On Sun, Aug 27, 2017 at 10:09 AM, Daniel James via Boost
<boost_at_[hidden]> wrote:
> On 27 August 2017 at 16:20, Vinnie Falco via Boost
> <boost_at_[hidden]> wrote:
>> On Sun, Aug 27, 2017 at 7:12 AM, Daniel James via Boost
>> <boost_at_[hidden]> wrote:
>>> Pull requests are tested on boostorg.
>>
>> 1. Authors can do pull requests against develop and master in their own forks
>
> Here's a pull request I created:
>
> https://github.com/boostorg/beast/pull/709
>
> I created it from a fork. Click on the little green tick:
>
> https://travis-ci.org/boostorg/beast/builds/259865444?utm_source=github_status&utm_medium=notification
>
> It was tested on boostorg.
>
> We need a central place for people to create pull requests - they
> can't be expected to track down the correct account for individual
> repos.
>
>> 2. If no one worked in topical branches directly in boostorg repos,
>> there would be much more CI bandwidth available for third party pull
>> requests made against boostorg repos
>
> Most developers want to integrate their changes into develop
> regularly. That way their changes get shared amongst other developers,
> and enter into the testing system, so problems on more obscure
> platforms get found earlier, and problems that the changes cause other
> libraries can be detected. It also means more of the historical test
> results appear in the boostorg repo.
>
> For what it's worth, I do all of my development on branches in forks,
> but we also have to work with the boostorg organisation as a
> collaborative location. We already have enough problems tracking
> changes in different libraries, making it harder is a bad idea.
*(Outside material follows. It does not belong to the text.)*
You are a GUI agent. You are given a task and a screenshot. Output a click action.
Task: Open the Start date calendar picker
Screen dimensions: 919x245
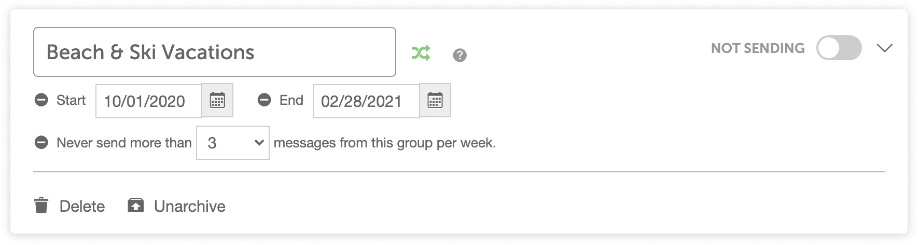(217, 100)
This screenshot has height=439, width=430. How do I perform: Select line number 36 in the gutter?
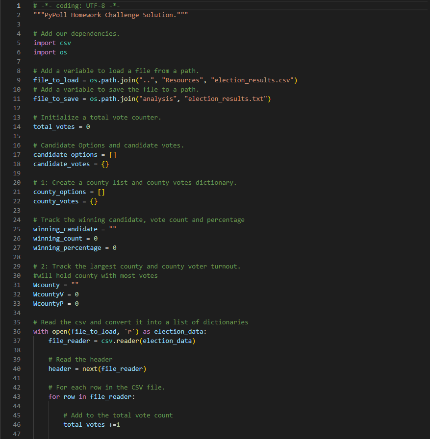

I don't think anyone was proposing not to have develop on boostorg, I
think they were proposing not having 5000 branches of new features
actively under development on boost. Authors can make their local
tests/commits to develop/test a feature on their account and then push
that feature to the develop branch on boostorg. Develop should be for
testing of features before they find their way into master anyway. If
I am working on a new feature/bugfix I don't want to be working on
someones ultra-unstable personal branch.